Please answer from the discussion of privilege below: which queer voting population was the largest to vote for John McCain?

Selected passage ->
*** Block opens ***

That is why I talked about white gay men having white privilege -- because of racism/the oppression of people of color, white lgbtq people extract benefits from their whiteness -- they draw these benefits even while they are oppressed because they are not straight. White lgbtq people benefit from their whiteness -- while lgbtq people of color do not have skin privilege because they are oppressed by racism).

I've written a lot here, so I will make one final point before ending my comment. As you know, as lesbians, gay men, bisexuals, transgenders, and queers are oppressed because we are NOT heterosexual -- but our experiences of anti-queer oppression is different because of our different racial, gender, class identities -- because of our differing ages, because some of us live with disabilities, and some of us are able-bodied (etc.,). For example, most of the wealthiest members of lgbtq communities are gay men -- I'm NOT saying ALL gay men are wealthy. I'm saying that gay men frequently earn more money than do lesbians, and especially transgenders. In general, however, white gay men access more wealth than do gay men of color -- white lesbians earn more money than do lesbians of color -- and transgenders, and particularly transgenders of color face fare more economic obstacles than do lesbians and gays -- especially those lesbians and gays that are gender conforming.

That is a hierarchical reality -- a reality of inequality in our own community that would do us (lgbtq people) well to recognize. So we don't "forget" to acknowledge the struggles and include the rights of certain segments of our community in our agendas as we push for equality. So often, for example, transgender rights are NOT included in the agendas of gay and lesbian organizations -- because gays and lesbians are not immune to transphobia and sometimes believe that including the rights of transgender folk will make it harder for "us" to achieve the rights we are fighting for.

If more white gay men understood that they had white privilege -- if they understood the way that their white privilege works for them and against them -- perhaps so many of them would not have voted for John McCain in this last election. The largest queer voting population that voted for Republican John McCain were white gay men -- they cast their vote in support of a man whose beliefs and voting record passed and upheld racist, sexist, heterosexism/anti-queer, ableist (etc.,) policies.


[ Parent ]
sorry for the delayed response..
let me say, butchrebel, you are a damned genius.  

Really, you ought to write a book.. and I hope you do.  I appreciate your thought out response.. and it really has opened my eyes to something that I saw, but was just squinting at from a distance.  

I've always known there is a privilege to being white.  I have examined it a lot.  But, I've always forgotten about it when thinking about LGBTQ issues.  The lot of us don't want to believe there are inconsistencies within our own group in relation to oppression or privilege.

These are the types of conversation I want to have.  If we don't, then things will stagnate.  Thanks for your well thought out reply.  You, and many other blenders make me want to go back to school.. I feel simpleminded around this lot.

(And yes, my first comment was made in haste out of being upset.  Truth hurts, eh?)


[ Parent ]
Rise Up!
Here we go again!

I hope the same sort of uprising will happen that did for that radio show as well as the recent hoax.

It shows we're not going to take it anymore.


When ya rise up in TX, use Tom Delay as a human shield
he gives me gas

What have you done today, to make ya feel PROUD?

*** Block closes ***

Dataset excerpt ->
*** Block opens ***

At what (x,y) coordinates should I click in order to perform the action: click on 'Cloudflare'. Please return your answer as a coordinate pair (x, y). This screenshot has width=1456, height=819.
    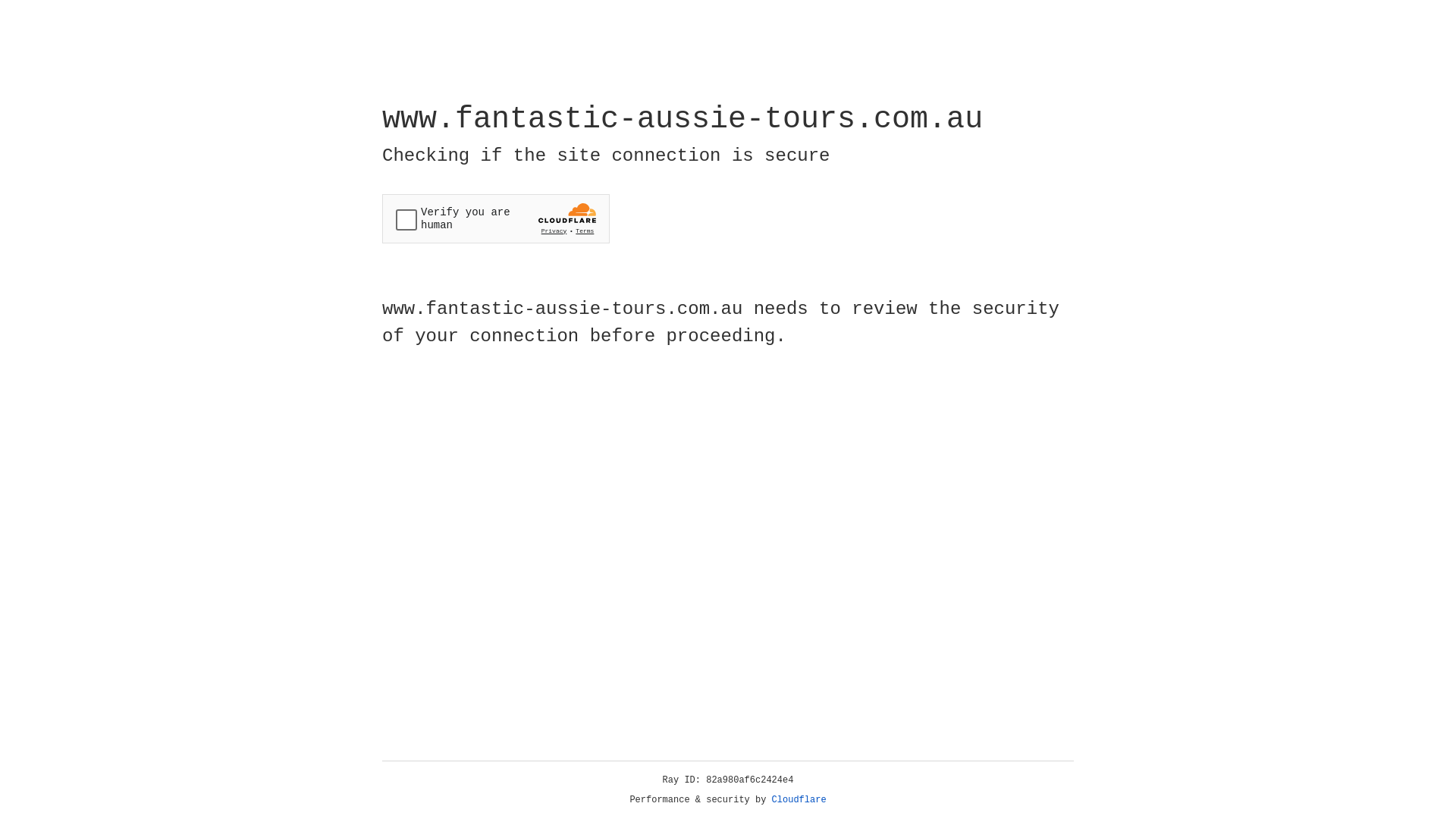
    Looking at the image, I should click on (799, 799).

*** Block closes ***

Finished exercise ->
White gay men.